Mark the date on your calendar if you haven’t already: April 30. That’s the day your taxes are due. While the basics are always the same – claim your income and then pay any taxes owing – some details often change year-to-year and last year was a particularly active year for tax changes. Here’s what you need to know before you file.
One of the biggest changes in 2016 was the introduction of a new top tier tax bracket. Anyone making more than $202,800 will now be taxed at 33% rate on income above that level.
Raising in the top tax bracket
One of the biggest changes in 2016 was the introduction of a new top tier tax bracket. Anyone making more than $202,800 will now be taxed at 33% rate on income above that level. Add in provincial taxes and some Canadians will be paying more than 50% on a portion of their income to the taxman, says Mariska Loeppky, Investors Group Director of Tax and Estate Planning.
Some tax-savvy Canadians already accounted for this change by paying more tax in 2015 than they needed to, which allowed that income to be taxed at that year’s rate. But most higher net worth Canadians will have to pay up. “People will see that they will be paying more on their tax returns,” she says.
Middle income Canadians, though, may notice that they’re paying less tax. For people earning between $45,916 and $91,831, the federal income tax rate dropped from 22% to 20.5%, for a savings of approximately $689, says Loeppky.
More capital gains
While the government didn’t follow through on raising the capital gains tax (nor did they increase it in this year’s budget, those making $202,800 or more will still be paying more when they sell a security at a gain, says Loeppky.
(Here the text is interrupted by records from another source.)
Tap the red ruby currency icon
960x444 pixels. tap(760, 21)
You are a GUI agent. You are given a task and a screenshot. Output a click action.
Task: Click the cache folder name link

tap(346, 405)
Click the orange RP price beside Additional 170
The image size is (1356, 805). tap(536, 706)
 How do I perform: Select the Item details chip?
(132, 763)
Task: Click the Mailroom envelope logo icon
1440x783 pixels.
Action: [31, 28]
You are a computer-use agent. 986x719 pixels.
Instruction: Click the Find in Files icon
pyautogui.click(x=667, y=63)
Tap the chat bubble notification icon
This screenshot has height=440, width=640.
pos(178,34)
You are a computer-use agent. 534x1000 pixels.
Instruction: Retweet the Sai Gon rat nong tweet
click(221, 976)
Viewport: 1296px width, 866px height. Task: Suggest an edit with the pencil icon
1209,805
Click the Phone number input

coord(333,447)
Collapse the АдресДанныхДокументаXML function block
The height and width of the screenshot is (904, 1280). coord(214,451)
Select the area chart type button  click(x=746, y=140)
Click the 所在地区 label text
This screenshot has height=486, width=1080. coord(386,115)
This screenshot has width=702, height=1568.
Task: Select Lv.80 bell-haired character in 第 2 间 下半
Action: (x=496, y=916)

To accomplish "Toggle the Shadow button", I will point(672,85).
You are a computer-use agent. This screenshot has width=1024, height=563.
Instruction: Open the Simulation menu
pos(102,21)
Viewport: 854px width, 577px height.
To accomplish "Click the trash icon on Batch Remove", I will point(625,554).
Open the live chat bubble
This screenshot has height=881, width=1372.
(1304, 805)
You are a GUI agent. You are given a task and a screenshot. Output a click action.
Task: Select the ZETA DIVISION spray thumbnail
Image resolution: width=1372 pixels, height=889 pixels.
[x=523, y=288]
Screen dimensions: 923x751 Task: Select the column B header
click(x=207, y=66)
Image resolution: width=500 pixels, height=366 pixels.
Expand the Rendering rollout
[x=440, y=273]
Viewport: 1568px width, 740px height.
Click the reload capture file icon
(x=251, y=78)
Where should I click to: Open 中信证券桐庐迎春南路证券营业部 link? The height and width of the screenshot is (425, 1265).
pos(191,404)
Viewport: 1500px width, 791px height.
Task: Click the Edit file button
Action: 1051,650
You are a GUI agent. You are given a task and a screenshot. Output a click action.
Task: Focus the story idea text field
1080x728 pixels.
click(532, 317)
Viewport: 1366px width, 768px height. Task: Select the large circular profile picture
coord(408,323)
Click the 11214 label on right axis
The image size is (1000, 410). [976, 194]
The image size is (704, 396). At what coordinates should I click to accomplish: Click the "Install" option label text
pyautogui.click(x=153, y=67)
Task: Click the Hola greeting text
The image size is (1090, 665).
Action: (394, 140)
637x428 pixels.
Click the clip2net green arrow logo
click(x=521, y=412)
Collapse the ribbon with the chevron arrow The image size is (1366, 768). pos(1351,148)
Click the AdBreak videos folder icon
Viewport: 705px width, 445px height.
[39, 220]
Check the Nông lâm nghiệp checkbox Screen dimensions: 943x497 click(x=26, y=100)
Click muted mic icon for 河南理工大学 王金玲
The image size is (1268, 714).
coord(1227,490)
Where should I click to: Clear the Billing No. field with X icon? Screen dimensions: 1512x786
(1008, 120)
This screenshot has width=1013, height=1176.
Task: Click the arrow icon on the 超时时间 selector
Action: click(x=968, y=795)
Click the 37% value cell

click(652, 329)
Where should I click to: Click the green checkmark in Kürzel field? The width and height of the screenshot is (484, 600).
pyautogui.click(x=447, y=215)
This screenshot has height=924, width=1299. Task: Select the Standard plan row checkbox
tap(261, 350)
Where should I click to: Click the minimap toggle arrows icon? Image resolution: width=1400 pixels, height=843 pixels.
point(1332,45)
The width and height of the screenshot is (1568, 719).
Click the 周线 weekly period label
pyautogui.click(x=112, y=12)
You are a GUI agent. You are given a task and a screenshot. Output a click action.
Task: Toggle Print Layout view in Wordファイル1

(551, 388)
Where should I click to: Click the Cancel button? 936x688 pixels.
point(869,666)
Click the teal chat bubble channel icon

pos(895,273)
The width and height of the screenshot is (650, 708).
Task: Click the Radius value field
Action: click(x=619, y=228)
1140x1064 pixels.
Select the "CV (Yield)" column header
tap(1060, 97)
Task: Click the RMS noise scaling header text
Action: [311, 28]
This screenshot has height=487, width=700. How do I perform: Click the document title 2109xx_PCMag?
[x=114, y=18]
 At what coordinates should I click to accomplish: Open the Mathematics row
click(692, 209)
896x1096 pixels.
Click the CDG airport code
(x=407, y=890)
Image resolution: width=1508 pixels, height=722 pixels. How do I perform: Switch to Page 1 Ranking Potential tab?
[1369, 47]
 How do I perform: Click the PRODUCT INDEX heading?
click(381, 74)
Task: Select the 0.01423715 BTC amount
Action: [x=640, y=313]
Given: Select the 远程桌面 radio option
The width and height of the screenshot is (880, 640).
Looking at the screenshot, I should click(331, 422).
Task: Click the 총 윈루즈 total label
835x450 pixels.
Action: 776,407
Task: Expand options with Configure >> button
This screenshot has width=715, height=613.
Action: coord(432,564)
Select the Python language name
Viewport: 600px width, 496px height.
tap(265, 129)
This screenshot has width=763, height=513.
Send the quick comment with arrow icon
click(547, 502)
That’s because capital gains and dividend taxes are taxed based on your current tax rate. Since the top rate has changed, so has the tax you’ll have to pay on investment income.
It’s not a big difference, but it’s still worth noting. For the highest earning Canadians living in Ontario, the capital gains rate increased from 24.76% to 26.76%, while the eligible dividend rate jumped from 33.82% to 39.34%. These changes make the RRSP and TFSA even more valuable to Canadians, she says, as income is allowed to grow in these accounts on a tax-deferred or tax-free basis. Maxing out an RRSP can also help reduce your overall taxes owing, which can mean the difference between paying 33% tax or a lower tax rate, says Loeppky.
Donation tax credit
The change to the top tax bracket has also impacted donation-related tax credits. Up until last year, higher net worth Canadians would receive a 29% federal credit on their charitable giving. Now, those in the highest tax bracket will get a 33% credit based on how much money you made over that $200,000 mark.
For instance, if you make $220,000 and donated $25,000 you’ll get a credit for 15% on the first $200, which has always been the case, a 33% credit on $20,000 (the amount over $200,000) and a 29% credit on $4,800. If you made $225,000 and donated $25,000, you’d get a 33% credit on every dollar minus $200. “Essentially those making more than $200,000 won’t be impacted by the tax increase at all if they choose to make a significant donation like that,” says Loeppky.
Family cuts and credits
Several changes were made last year that impact families. One big one was the elimination of the family tax cut, a short-lived federal non-refundable tax credit for couples with children. It was a form of income splitting introduced in 2014 that mainly benefitted middle and middle-high income households with one low-income spouse. It reduced a family’s federal income tax by up to $2,000 per year. “It was more beneficial for a higher income earner who had a spouse that was staying at home and taking care of the kids,” says Loeppky.
The children’s fitness and arts tax credits were also reduced in 2016 and will be eliminated in the 2017 tax season. Now, for fitness-related activities, parents can claim up to a maximum of $500 per child for eligible costs, typically sports fees, paid in 2016. This is down from the 2015 maximum of $1000. The arts credit, which covers art classes, music lessons and other activities intended to improve a child’s dexterity, has been reduced to $250 per child from $500 in 2015.
Of course, there are many other credits and deductions that people need to be aware of and much of this can be complicated. As always, talk to an accountant or an advisor to make sure you’re claiming what you’re entitled to. “It all makes a difference,” says Loeppky.